DropConnect Implementation in Python and TensorFlow

I wouldn’t expect DropConnect to appear in TensorFlow, Keras, or Theano since, as far as I know, it’s used pretty rarely and doesn’t seem as well-studied or demonstrably more useful than its cousin, Dropout. However, there don’t seem to be any implementations out there, so I’ll provide a few ways of doing so.

Screen Shot 2017-06-13 at 3.01.19 AM

For the briefest of refreshers, DropConnect (Wan et al.) regularizes networks like Dropout. Instead of dropping neurons, DropConnect regularizes by randomly dropping a subset of weights. A binary mask drawn from a Bernoulli distribution is applied to the original weight matrix (we’re just setting some connections to 0 with a certain probability):

$output = a((M \odot W)v)$

where a is an activation function, v is input matrix, W is weight matrix, $\odot$ is Hadamard (element-wise multiplication), and M is the binary mask drawn from a Bernoulli distribution with probability p.

Pure Python:

import operator
import numpy as np

def mask_size_helper(args):
    # multiply n dimensions to get array size
    return reduce(operator.mul, args) 

def create_dropconnect_mask(dc_keep_prob, dimensions):
    # get binary mask of size=*dimensions from binomial dist. with dc_keep_prob = prob of drawing a 1
    mask_vector = np.random.binomial(1, dc_keep_prob, mask_size_helper(dimensions))
    # reshape mask to correct dimensions (we could just broadcast, but that's messy)
    mask_array = mask_vector.reshape(dimensions)
    return mask_array

def dropconnect(W, dc_keep_prob):
    dimensions = W.shape
    return W * create_dropconnect_mask(dc_keep_prob, dimensions)

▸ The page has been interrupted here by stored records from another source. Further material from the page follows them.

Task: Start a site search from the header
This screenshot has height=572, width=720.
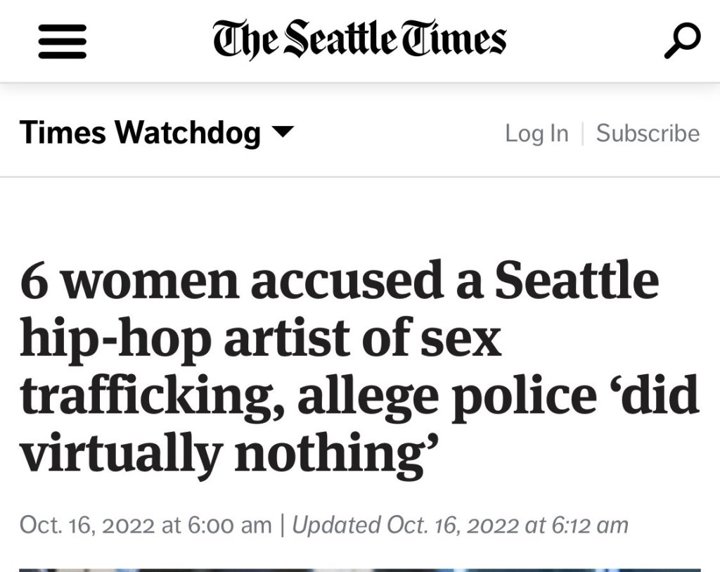Action: coord(681,41)
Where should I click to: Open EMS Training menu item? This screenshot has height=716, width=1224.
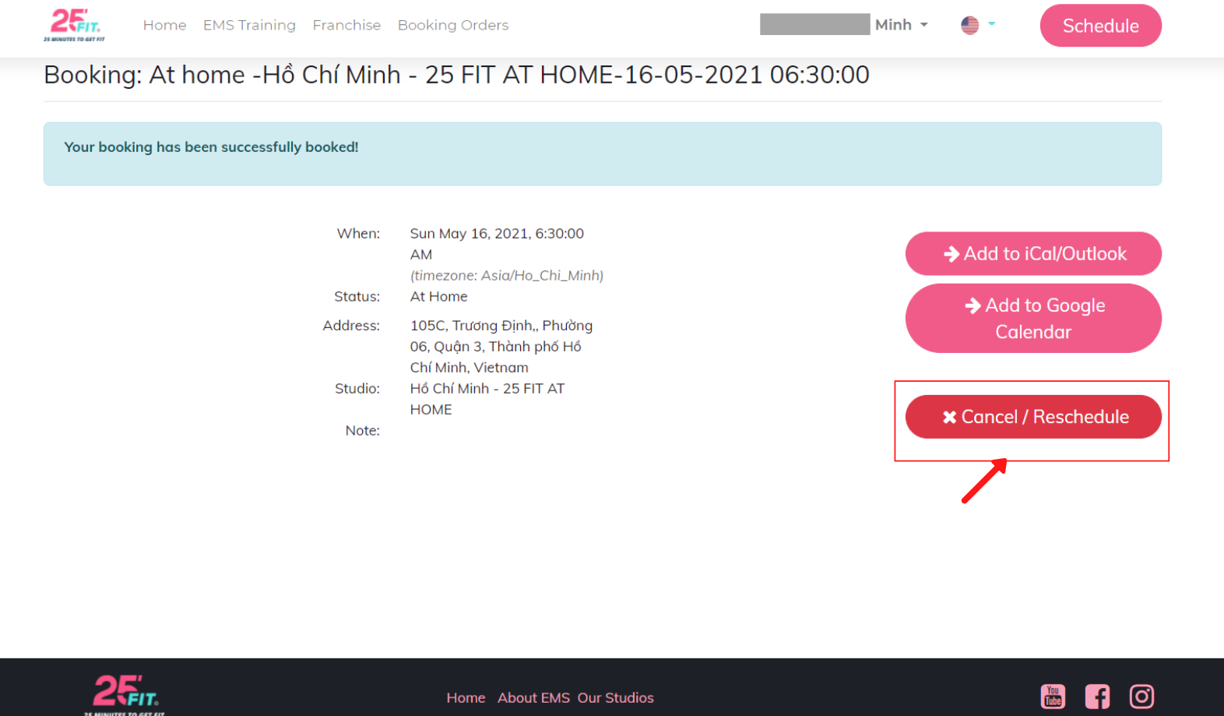pyautogui.click(x=249, y=25)
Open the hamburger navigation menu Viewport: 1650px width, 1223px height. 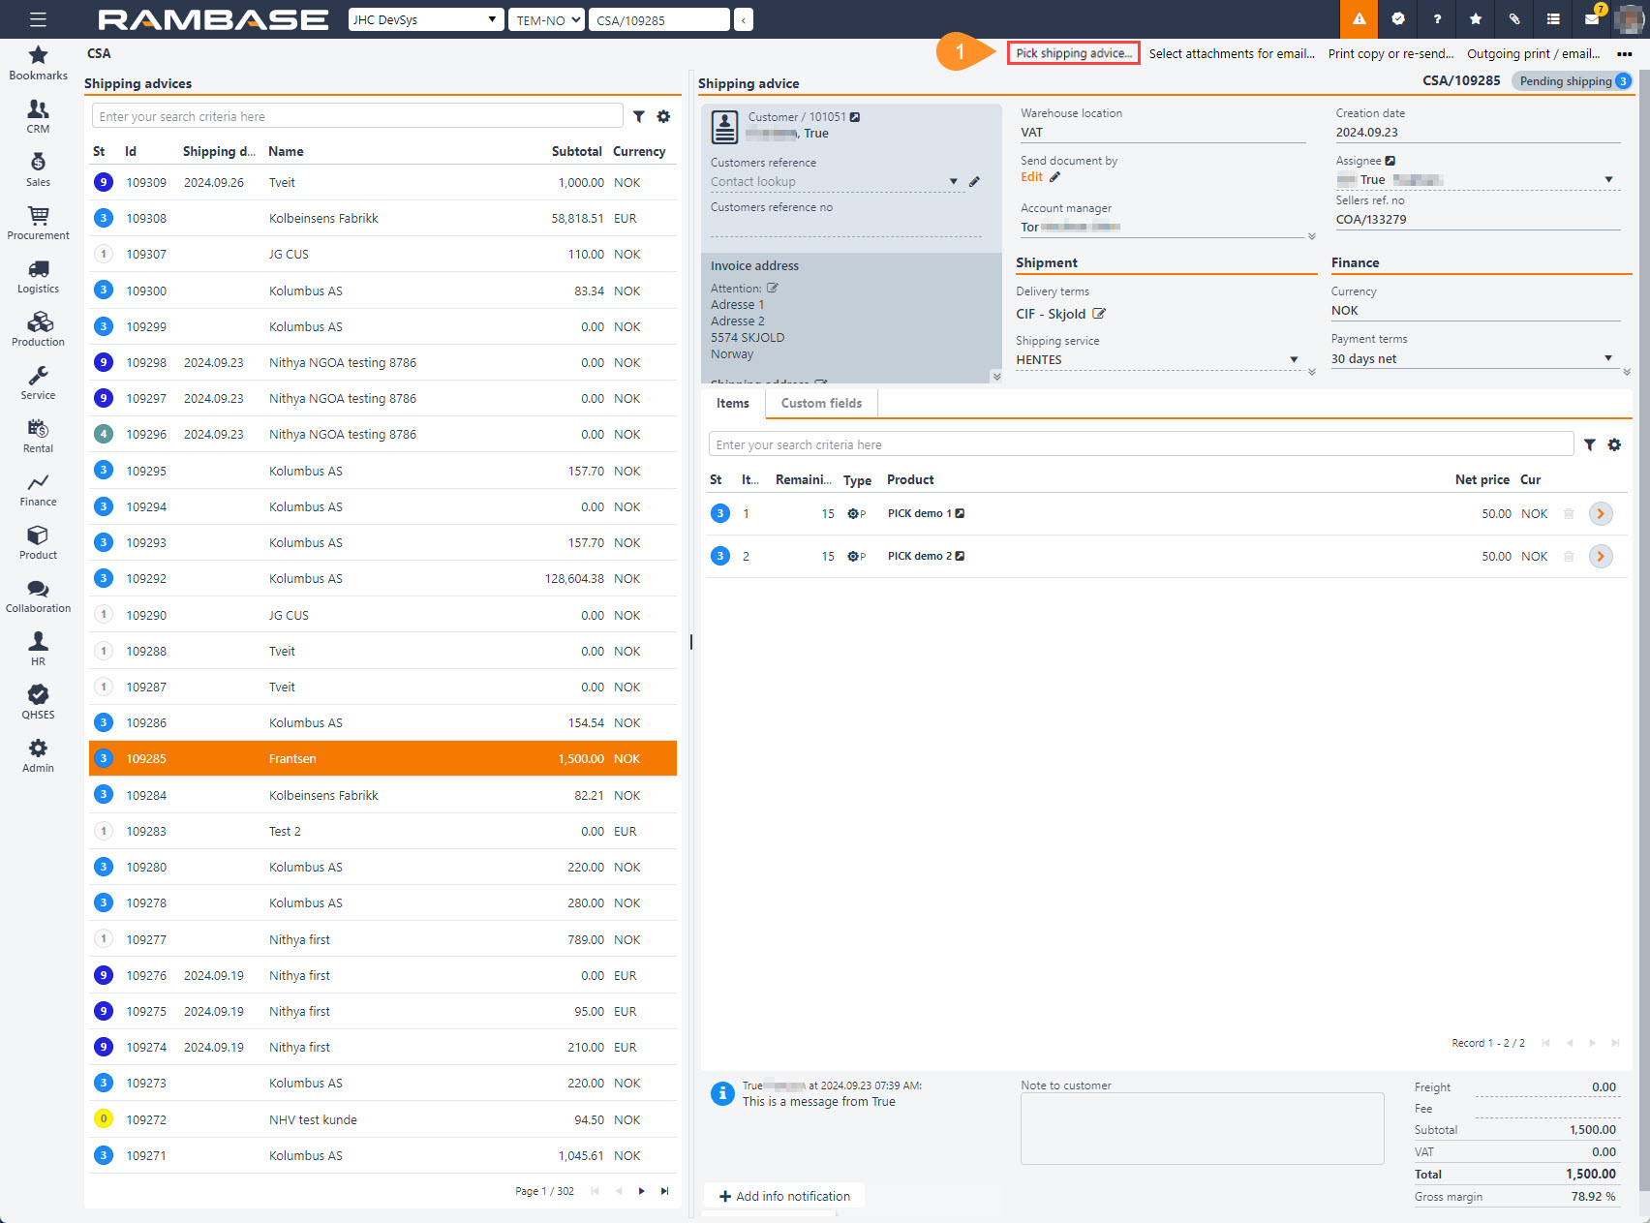click(38, 19)

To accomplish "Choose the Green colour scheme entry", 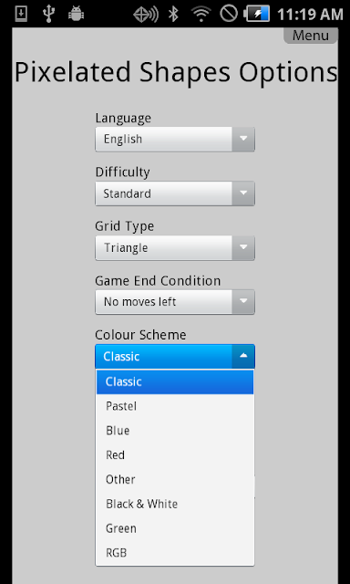I will 175,528.
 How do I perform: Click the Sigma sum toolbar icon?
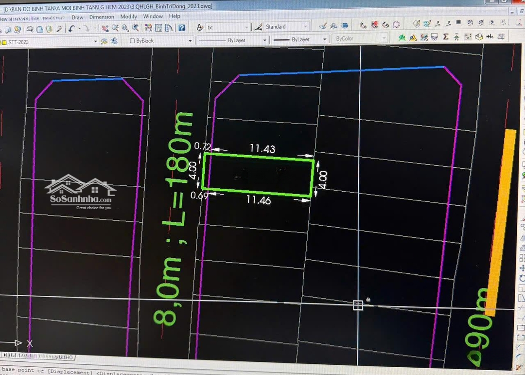tap(446, 37)
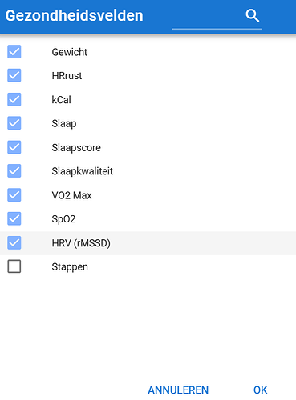296x400 pixels.
Task: Confirm selection with the OK button
Action: pos(260,390)
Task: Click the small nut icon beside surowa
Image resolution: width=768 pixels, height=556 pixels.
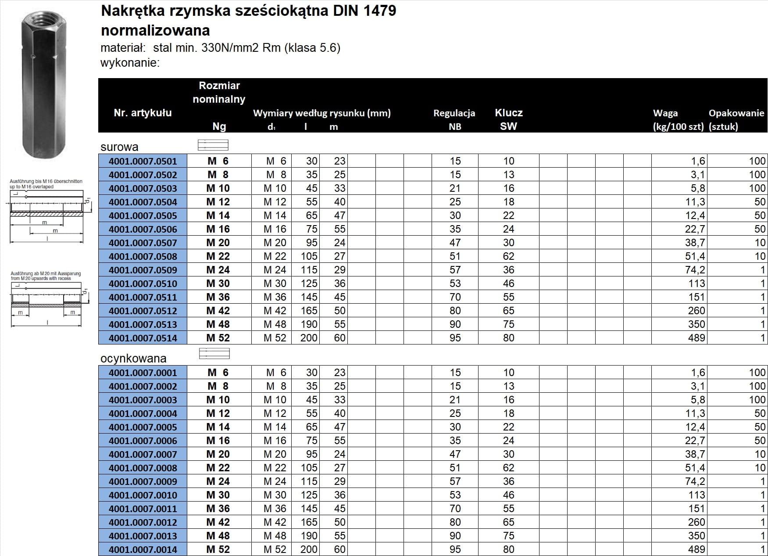Action: coord(213,145)
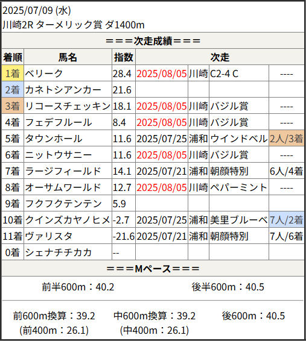306x341 pixels.
Task: Click ペパーミント race for オーサムワールド
Action: [x=238, y=187]
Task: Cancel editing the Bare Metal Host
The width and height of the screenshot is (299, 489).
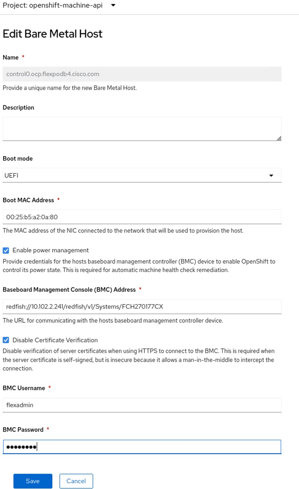Action: tap(76, 481)
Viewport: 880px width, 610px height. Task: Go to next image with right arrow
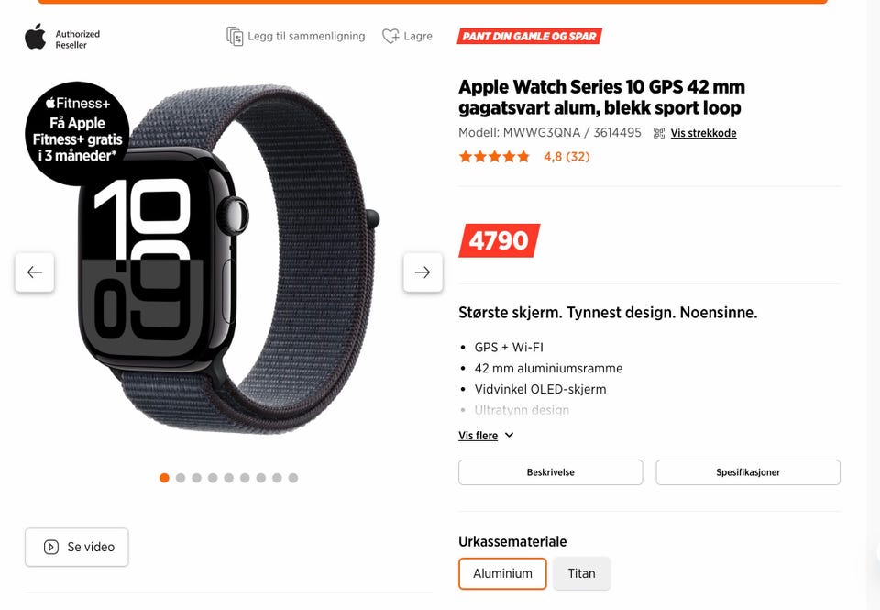pyautogui.click(x=423, y=272)
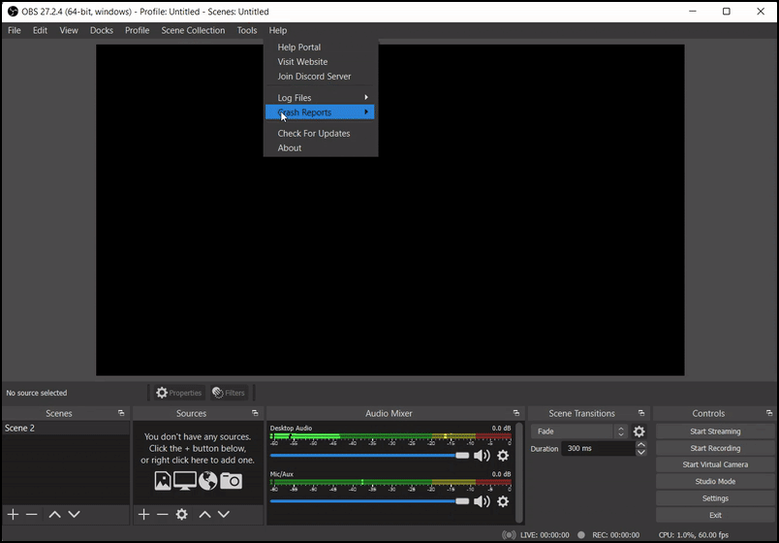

TensorFlow (unnecessarily hard way):

 def dropconnect(W, p):
    M_vector = tf.multinomial(tf.log([[1-p, p]]), np.prod(W_shape))
    M = tf.reshape(M_vector, W_shape)
    M = tf.cast(M, tf.float32)
    return M * W

TensorFlow (easy way / recommended):

 def dropconnect(W, p):
    return tf.nn.dropout(W, keep_prob=p) * p

Yes, sadly after a good amount of time spent searching for existing implementations and then creating my own, I took a look at the dropout source code and found that plain old dropout does the job so long as you remember to scale the weight matrix back down by keep_prob. After realizing that a connection weight matrix used for DropConnect is compatible input for the layer of neurons used in dropout, the only actual implementation difference between Dropout and DropConnect on TensorFlow is whether or not the weights in the masked matrix get scaled up (to preserve the expected sum).

I find DropConnect interesting, not so much as a regularization method but for some novel extensions that I’d like to try. I’ve played around with using keep_prob in our new DropConnect function as a trainable variable in the graph so that, if you incorporate keep_prob into the loss function in a way that creates interesting gradients, you can punish your network for the amount of connections it makes between neurons.

More interesting would be to see if we can induce modularity in the network by persisting dropped connections. That is, instead of randomly dropping an entirely new subset of connections at each training example, connections would drop and stay dropped perhaps as a result of the input data class or the connection’s contribution to deeper layers. For another post…